Adeline menatap ke depan, tidak lebih tepatnya Alister yang di tatapnya. Alister tersenyum dan membuat Adelina juga ikut tertular kebahagian Alister suaminya.


"Berbicara mengenai opini, tentu tidak bisa dikatakan itu salah atau benar. Jika memang betul seperti itu, mungkin saja karya saya tidak perlu melalui berbagai macam revisi yang rumit tentunya. Namun di sini saya tidak menampik fakta bahwa mereka juga ikut berperan dalam keberhasilan yang saya raih sekarang." Jawab Adelina tanpa bertele-tele.


Presenter itu mengangguk lalu tersenyum. "Merupakan isteri dari seorang pimpinan Red Pen, apakah hal itu menjadi sebuah jalur khusus untuk mencapai kesuksesan seperti yang orang katakan?." Tanyanya.


"Anggap saja seperti itu, toh bahkan ketika saya menjawab tidak hasilnya akan tetap sama seperti sekarang. Bukan berarti ada pengecualian dengan yang lainnya, katakan saja dan anggap ini sebagai sebuah keberuntungan bagi saya." Ucap Adelina yang sebenarnya sedikit merasa risih ketika kehidupan pribadinya menjadi bahan pembicaraan publik.


"Lalu tanggapannya tentang pernikahan kalian yang sembunyi dari awak media bagaimana?, itu sebuah kesengajaan atau memang tidak layak menjadi konsumsi publik?." Tanya Presenter serius.

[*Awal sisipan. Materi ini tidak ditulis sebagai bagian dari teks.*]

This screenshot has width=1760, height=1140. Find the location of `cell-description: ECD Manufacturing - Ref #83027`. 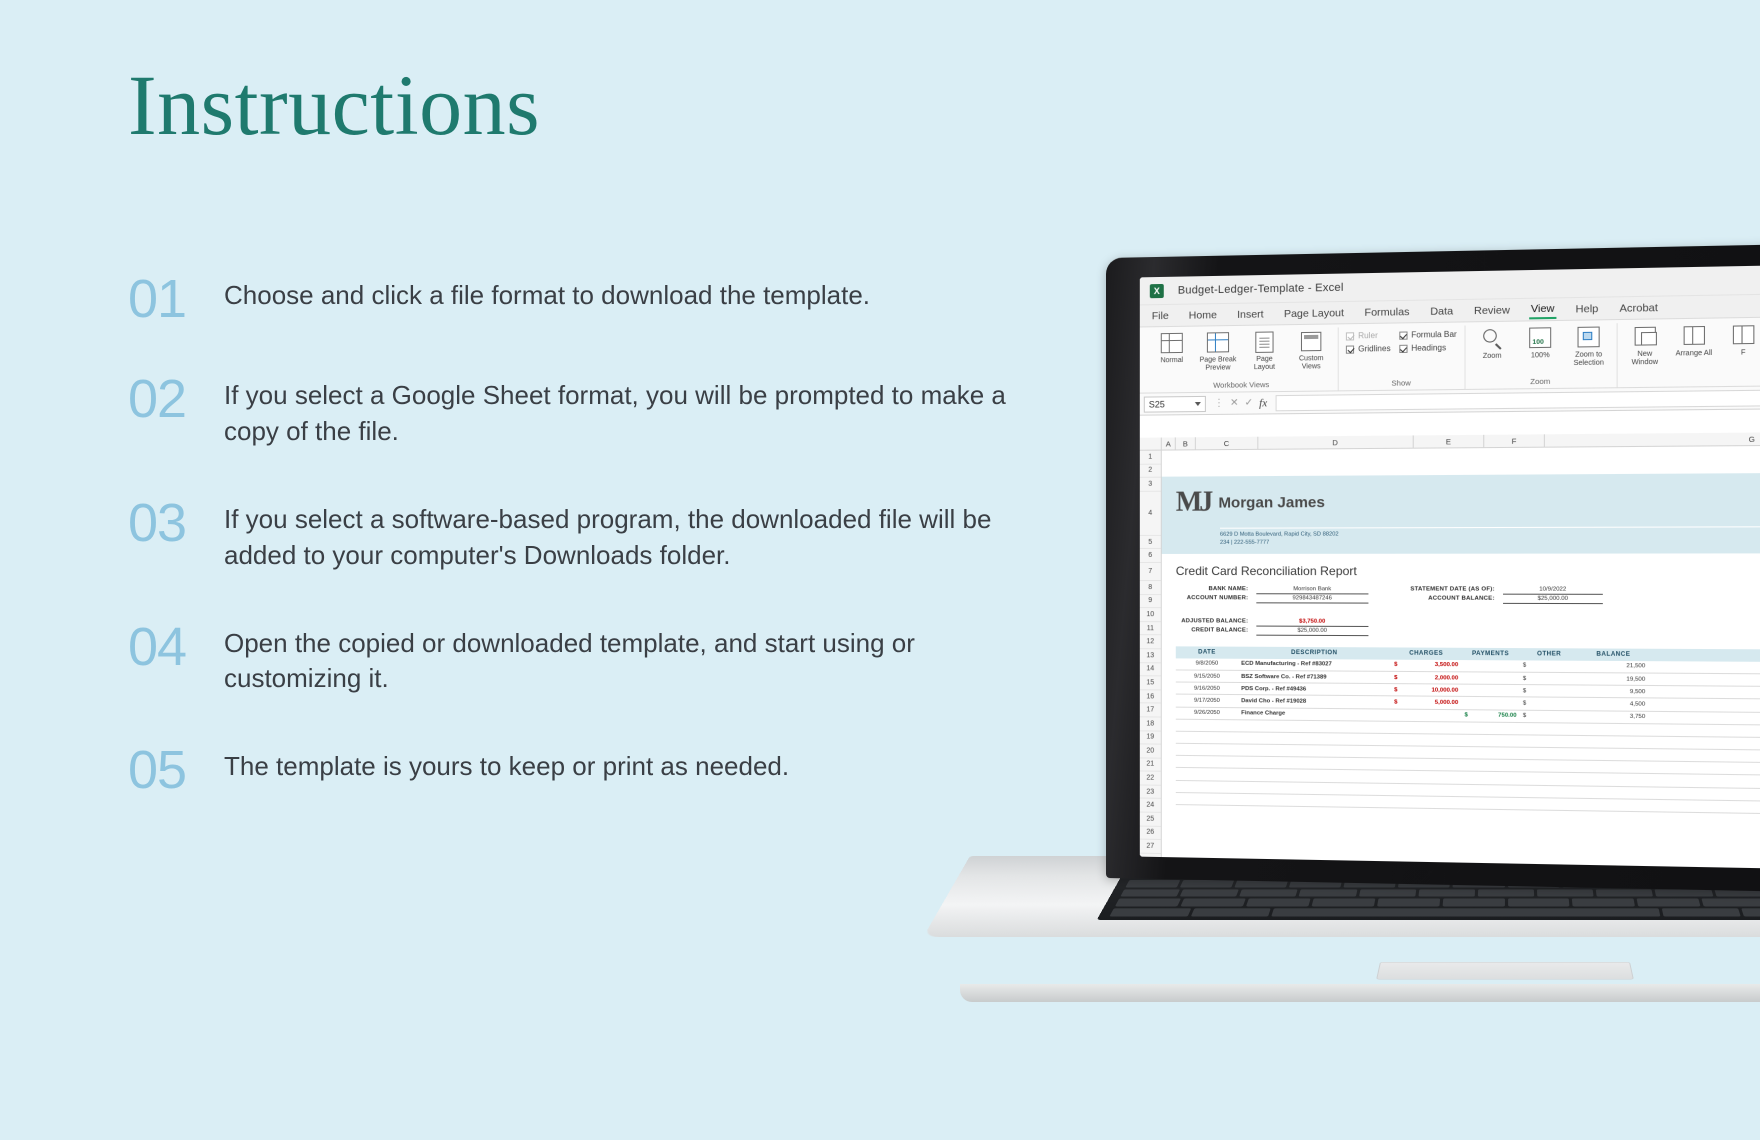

Adelina tersenyum simpul. "Karena pada prinsip keluarga kami, hanya orang berkepentingan lah yang layak untuk mengetahui kebenarannya, dan untuk masalah sembunyi atau tidaknya itu telah menjadi keputusan dari ke dua belah pihak." Kata Adelina.


"Saya rasa cukup sampai di sini terimakasih." Kata Adelina yang membuat produser menghentikan siaran.


"Cut." Teriak prosedur dan kemudian memberi instruksi kepada stafnya.


Adelina bangkit dan Alister langsung menghampirinya. "Kemari lah." Ucap Alister dengan menggandeng tangan Adelina dan memintanya untuk duduk.


Alister memberikan sebotol ai mineral kepada Adelina.


"Baby apa kau sedang marah?." Tanya Alister yang berjongkok dan berbicara kepada baby yang ada di dalam perut Adelina.


Adelina menghela nafasnya. "Mereka pikir siapa, kenapa selalu menggiring opini publik?." Kesal Adelina.


"Tenanglah, jangan buat baby juga ikut marah." Lirih Alister dengan menggenggam tangan Adelina.


Alister lalu membawa Adelina ke luar dari ruangan, siapa sangka jika mereka akan bertemu dengan Glara di sana.


"Alister, kau di sini juga." Ucap Glara dengan semangat.


Alister mengangguk. Siapa kira jika Glara langsung memeluknya tepat di saat Adelina ada di sampingnya.


Alister sedikit mendorong tubuh Glara agar menyisakan jarak di antara mereka.


"Maaf, aku terlalu antusias." Ucap Glara salah tingkah.


Alister menggenggam tangan Adelina. "Kami duluan." Ucap Alister yang kemudian berlalu dan berjalan beriringan dengan Adelina meninggalkan Glara yang naik darah.


...*********...


"Bagaimana rasanya?." Tanya Adelina ketika mereka telah masuk ke dalam mobil.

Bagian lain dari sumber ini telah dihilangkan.